Dry campus proposal loses traction
Alcohol policy was one of the many topics of discussion at the meeting of the Board of Regents’ Academic and Student Affairs Committee on Sept. 8, 2016. Dan White, UA vice president of Academic Affairs and Research, proposed a discussion on the possible banning of alcohol on Alaska campuses. No motion was passed following the discussion.
“This came up in a recent board meeting in Anchorage, during the public testimony,” White said. “The question as I recall … is, ‘If we have a problem with guns and alcohol in the dorms then why do we have alcohol in the dorms?’”
That question, according to White, led to a broader discussion on alcohol and its place on campuses. White said alcohol is a problem that many campuses have faced, and some have chosen to ban it as a solution.
“There is no policy change on the table, but a discussion around the potential for a policy, that might state something like ‘there is no alcohol in the dorms’ or ‘alcohol is banned in the dorms,’” White said.
This prompted further discussion from the board. Vice Chancellor for Student Affairs Bruce Schultz, who has 25 years experience in his role at UAA, disagreed with the proposed change in policy.
“People often ask me what keeps me awake at night. There are many, many, things that keep me awake at night, in particular the safety and the welfare of our students,” Schultz said. “Alcohol use among our students is not one of those things that keeps me awake.”
The students face more challenges in terms of the mental health and emotional development, and UAA has very conservative rules when it come to alcohol abuse on campus, according to Schultz.
“Our [UAA] policies balance the rights of individuals who are of age, with the need for a responsible, quality, living, learning environment,” Schultz said.
UAA has limits on amounts of alcohol that can be possessed and consumed by one of age adult in a dorm room. Policies like these are very responsible and reasonable and should not be changed, according to Schultz.
Vice Chancellor of Enrollment Management and Student Affairs at UAS, Joe Nelson, believes that a policy change of this nature would be encroaching on the personal freedoms of adult US citizens.

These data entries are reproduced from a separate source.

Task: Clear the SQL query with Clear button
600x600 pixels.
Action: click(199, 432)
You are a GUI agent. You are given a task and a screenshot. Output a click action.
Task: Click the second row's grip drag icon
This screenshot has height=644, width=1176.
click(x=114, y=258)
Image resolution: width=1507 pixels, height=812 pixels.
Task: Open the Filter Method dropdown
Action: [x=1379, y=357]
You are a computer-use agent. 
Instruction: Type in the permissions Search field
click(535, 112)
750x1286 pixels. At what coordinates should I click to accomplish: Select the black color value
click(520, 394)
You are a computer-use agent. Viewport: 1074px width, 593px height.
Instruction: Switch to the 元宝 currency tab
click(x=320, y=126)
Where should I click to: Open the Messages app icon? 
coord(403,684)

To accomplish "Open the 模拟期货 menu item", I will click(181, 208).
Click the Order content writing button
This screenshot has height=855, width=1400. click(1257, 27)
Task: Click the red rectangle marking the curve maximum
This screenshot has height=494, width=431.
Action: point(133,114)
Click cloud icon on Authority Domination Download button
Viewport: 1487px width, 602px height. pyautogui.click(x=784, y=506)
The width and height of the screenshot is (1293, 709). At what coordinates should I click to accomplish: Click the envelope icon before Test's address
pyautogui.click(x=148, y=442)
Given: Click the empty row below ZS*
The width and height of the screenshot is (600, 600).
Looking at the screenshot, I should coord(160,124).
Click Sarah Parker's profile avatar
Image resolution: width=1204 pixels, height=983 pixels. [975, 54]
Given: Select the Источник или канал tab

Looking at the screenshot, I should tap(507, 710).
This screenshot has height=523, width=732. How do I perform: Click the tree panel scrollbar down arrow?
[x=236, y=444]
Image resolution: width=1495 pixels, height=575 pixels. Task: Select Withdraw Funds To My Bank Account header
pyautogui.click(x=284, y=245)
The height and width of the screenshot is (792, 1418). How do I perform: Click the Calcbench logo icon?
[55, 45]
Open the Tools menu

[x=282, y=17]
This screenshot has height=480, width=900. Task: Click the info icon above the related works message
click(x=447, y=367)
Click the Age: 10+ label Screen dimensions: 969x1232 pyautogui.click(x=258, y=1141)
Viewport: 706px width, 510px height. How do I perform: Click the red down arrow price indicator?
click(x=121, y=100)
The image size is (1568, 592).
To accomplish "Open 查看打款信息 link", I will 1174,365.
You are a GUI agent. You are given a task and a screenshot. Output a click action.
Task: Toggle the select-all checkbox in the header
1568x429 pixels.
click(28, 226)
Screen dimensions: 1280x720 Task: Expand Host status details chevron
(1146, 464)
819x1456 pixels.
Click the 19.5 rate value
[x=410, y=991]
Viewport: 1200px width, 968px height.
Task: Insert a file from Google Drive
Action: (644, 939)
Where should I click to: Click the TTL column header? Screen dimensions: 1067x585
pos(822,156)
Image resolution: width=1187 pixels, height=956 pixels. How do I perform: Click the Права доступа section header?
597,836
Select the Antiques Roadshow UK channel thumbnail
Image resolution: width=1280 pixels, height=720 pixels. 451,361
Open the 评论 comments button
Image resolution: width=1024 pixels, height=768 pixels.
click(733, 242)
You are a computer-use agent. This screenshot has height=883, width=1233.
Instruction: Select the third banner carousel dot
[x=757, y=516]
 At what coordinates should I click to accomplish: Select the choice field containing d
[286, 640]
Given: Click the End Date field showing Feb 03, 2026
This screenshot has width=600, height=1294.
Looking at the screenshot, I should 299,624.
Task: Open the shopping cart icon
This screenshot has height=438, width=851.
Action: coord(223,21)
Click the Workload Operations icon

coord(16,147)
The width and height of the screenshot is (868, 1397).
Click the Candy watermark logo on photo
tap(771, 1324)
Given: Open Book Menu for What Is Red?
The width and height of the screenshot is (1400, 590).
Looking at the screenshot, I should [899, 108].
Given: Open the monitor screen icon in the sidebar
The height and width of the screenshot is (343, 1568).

“That could definitely hurt our enrollment from 29 and 30 year olds, you know they’re just like any other working adult, they chose to have a glass of wine, at their choice, at their dinner table,” Nelson said. “The fundamental right of privacy, that’s the same privacy right that we’re talking about here.”
“I would echo Bruce and Joe’s analysis, and philosophical approach, very similar across all three campuses.” Mike Sfraga, vice chancellor of University and Student Advancement for UAF, said.